Methylocella silvestris

Scientific classification
- Domain: Bacteria
- Kingdom: Pseudomonadati
- Phylum: Pseudomonadota
- Class: Alphaproteobacteria
- Order: Hyphomicrobiales
- Family: Beijerinckiaceae
- Genus: Methylocella
- Species: M. silvestris
- Binomial name: Methylocella silvestris Dunfield et al., 2003

= Methylocella silvestris =

- Genus: Methylocella
- Species: silvestris
- Authority: Dunfield et al., 2003

Species of bacterium

Methylocella silvestris is a bacterium from the genus Methylocella which are found in many acidic soils and wetlands. Historically, Methylocella silvestris was originally isolated from acidic forest soils in Germany, and it is described as Gram-negative, aerobic, non-pigmented, non-motile, rod-shaped and methane-oxidizing facultative methanotroph. As an aerobic methanotrophic bacteria, Methylocella spp use methane (CH_{4}), and methanol as their main carbon and energy source, as well as multi compounds acetate, pyruvate, succinate, malate, and ethanol.

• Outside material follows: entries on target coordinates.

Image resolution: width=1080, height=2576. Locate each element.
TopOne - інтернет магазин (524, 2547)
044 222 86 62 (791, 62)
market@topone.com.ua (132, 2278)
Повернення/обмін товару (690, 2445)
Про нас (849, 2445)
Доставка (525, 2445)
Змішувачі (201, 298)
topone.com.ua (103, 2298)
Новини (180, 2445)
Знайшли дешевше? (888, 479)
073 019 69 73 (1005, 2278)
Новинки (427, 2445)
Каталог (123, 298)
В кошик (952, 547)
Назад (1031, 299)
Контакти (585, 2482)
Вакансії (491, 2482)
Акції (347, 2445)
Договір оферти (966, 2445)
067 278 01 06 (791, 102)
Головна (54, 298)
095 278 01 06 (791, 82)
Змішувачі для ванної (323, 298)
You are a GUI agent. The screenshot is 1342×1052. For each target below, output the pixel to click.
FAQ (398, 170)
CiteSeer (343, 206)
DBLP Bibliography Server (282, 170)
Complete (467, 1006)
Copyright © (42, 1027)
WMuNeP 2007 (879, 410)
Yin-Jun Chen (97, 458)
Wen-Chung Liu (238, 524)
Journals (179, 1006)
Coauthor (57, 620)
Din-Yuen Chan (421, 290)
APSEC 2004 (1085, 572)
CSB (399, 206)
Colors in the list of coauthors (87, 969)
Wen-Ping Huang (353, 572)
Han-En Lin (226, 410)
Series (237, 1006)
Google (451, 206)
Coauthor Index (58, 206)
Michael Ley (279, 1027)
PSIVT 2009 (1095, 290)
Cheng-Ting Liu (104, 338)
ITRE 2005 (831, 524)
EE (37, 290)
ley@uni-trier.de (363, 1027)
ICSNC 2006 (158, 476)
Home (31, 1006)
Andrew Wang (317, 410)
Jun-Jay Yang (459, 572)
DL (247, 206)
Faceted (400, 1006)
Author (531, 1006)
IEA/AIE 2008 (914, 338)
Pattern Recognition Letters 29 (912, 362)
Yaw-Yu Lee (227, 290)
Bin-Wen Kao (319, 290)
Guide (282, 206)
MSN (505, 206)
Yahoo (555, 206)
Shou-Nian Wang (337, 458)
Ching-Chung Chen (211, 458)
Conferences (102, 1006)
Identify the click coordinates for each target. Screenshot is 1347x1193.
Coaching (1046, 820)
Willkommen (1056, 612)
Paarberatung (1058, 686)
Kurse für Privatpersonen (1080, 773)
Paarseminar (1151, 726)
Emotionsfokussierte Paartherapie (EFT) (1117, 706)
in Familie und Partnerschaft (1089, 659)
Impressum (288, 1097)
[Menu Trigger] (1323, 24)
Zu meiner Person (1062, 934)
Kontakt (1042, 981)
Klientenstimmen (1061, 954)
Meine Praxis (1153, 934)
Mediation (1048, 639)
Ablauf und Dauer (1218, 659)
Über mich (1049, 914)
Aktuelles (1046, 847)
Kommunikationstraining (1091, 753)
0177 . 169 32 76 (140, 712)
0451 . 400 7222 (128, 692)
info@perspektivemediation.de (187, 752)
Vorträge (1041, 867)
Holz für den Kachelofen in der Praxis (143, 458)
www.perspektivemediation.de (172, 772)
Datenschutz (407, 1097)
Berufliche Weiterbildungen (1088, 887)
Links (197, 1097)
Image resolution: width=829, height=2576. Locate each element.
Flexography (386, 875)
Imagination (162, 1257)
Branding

They were known to survive in the cold temperature from 4° to 30° degree of Celsius with the optimum at around 15° to 25 °C, but no more than 36 °C. They grow better in the pH scale between 4.5 and 7.0. It lacks intracytoplasmic membranes common to all methane-oxidizing bacteria except Methylocella, but contain a vesicular membrane system connected to the cytoplasmic membrane. BL2^{T} (=DSM 15510^{T}=NCIMB 13906^{T}) is the type strain.

== Phylogenetic ==
Dunfield et.al mentioned that Methylocella silvestris is close related with Methylocella palustris K^{T}, Beijerinckia indica ATCC 9039, and Methylocapsa acipihila B2^{T} in terms of its phylogenetic, which make M. silvestris classified as a type II methanotroph that utilize the serine cycle for their carbon assimilation, but it does not have a soluble methane monooxygenase (sMMO) and a propane monooxygenase (PrMO).

== Genome ==
The genome of Methylocella silvestris is sequenced. Methylocella silvestris contains eight genes which can encode NAD(P)-dependent alcohol dehydrogenases (ADHs), pyrroloquinoline quinone (PQQ)-containing methanol dehydrogenase (Msil_0471) and a PQQ-containing ADH with 73% identity to xoxF from Methylobacterium extorquens (Msil_1587). Chen et.al stated in their article that the genome size is 4.3 MbP, and has similarity to Proteobacteria.